◆ **EXERCISE INSTRUCTIONS**
Reproduce every line of the material below word for word, with no changes.

*** STORED RECORDS ***

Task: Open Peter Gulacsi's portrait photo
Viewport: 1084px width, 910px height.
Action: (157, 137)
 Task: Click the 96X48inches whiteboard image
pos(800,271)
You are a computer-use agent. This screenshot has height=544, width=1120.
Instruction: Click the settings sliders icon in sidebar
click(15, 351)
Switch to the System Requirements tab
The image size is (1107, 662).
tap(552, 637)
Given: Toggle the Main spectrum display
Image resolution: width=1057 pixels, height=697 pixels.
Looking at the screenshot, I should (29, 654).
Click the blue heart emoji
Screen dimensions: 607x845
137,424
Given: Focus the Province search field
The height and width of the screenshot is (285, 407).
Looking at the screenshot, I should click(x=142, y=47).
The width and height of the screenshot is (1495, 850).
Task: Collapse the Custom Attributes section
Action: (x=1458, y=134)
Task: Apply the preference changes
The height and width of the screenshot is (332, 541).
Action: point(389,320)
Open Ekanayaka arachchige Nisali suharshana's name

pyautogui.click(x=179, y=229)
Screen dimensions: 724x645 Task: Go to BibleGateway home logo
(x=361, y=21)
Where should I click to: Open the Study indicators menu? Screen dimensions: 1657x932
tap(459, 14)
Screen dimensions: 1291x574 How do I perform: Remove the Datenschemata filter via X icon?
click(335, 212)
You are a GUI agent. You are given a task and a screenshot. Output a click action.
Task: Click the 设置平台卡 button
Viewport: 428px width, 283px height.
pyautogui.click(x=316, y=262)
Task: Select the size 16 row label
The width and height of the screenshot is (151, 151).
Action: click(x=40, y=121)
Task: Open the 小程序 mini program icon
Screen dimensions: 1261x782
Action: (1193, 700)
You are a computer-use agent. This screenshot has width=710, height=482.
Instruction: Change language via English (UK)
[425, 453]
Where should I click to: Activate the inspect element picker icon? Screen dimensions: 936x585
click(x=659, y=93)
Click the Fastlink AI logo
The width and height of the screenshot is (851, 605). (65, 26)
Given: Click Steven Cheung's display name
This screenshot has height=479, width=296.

***

◆ **WRITTEN SOLUTION**
Task: Open Peter Gulacsi's portrait photo
Viewport: 1084px width, 910px height.
Action: (157, 137)
 Task: Click the 96X48inches whiteboard image
pos(800,271)
You are a computer-use agent. This screenshot has height=544, width=1120.
Instruction: Click the settings sliders icon in sidebar
click(15, 351)
Switch to the System Requirements tab
The image size is (1107, 662).
tap(552, 637)
Given: Toggle the Main spectrum display
Image resolution: width=1057 pixels, height=697 pixels.
Looking at the screenshot, I should (29, 654).
Click the blue heart emoji
Screen dimensions: 607x845
137,424
Given: Focus the Province search field
The height and width of the screenshot is (285, 407).
Looking at the screenshot, I should click(x=142, y=47).
The width and height of the screenshot is (1495, 850).
Task: Collapse the Custom Attributes section
Action: (x=1458, y=134)
Task: Apply the preference changes
The height and width of the screenshot is (332, 541).
Action: point(389,320)
Open Ekanayaka arachchige Nisali suharshana's name

pyautogui.click(x=179, y=229)
Screen dimensions: 724x645 Task: Go to BibleGateway home logo
(x=361, y=21)
Where should I click to: Open the Study indicators menu? Screen dimensions: 1657x932
tap(459, 14)
Screen dimensions: 1291x574 How do I perform: Remove the Datenschemata filter via X icon?
click(335, 212)
You are a GUI agent. You are given a task and a screenshot. Output a click action.
Task: Click the 设置平台卡 button
Viewport: 428px width, 283px height.
pyautogui.click(x=316, y=262)
Task: Select the size 16 row label
The width and height of the screenshot is (151, 151).
Action: click(x=40, y=121)
Task: Open the 小程序 mini program icon
Screen dimensions: 1261x782
Action: (1193, 700)
You are a computer-use agent. This screenshot has width=710, height=482.
Instruction: Change language via English (UK)
[425, 453]
Where should I click to: Activate the inspect element picker icon? Screen dimensions: 936x585
click(x=659, y=93)
Click the Fastlink AI logo
The width and height of the screenshot is (851, 605). (65, 26)
Given: Click Steven Cheung's display name
This screenshot has height=479, width=296.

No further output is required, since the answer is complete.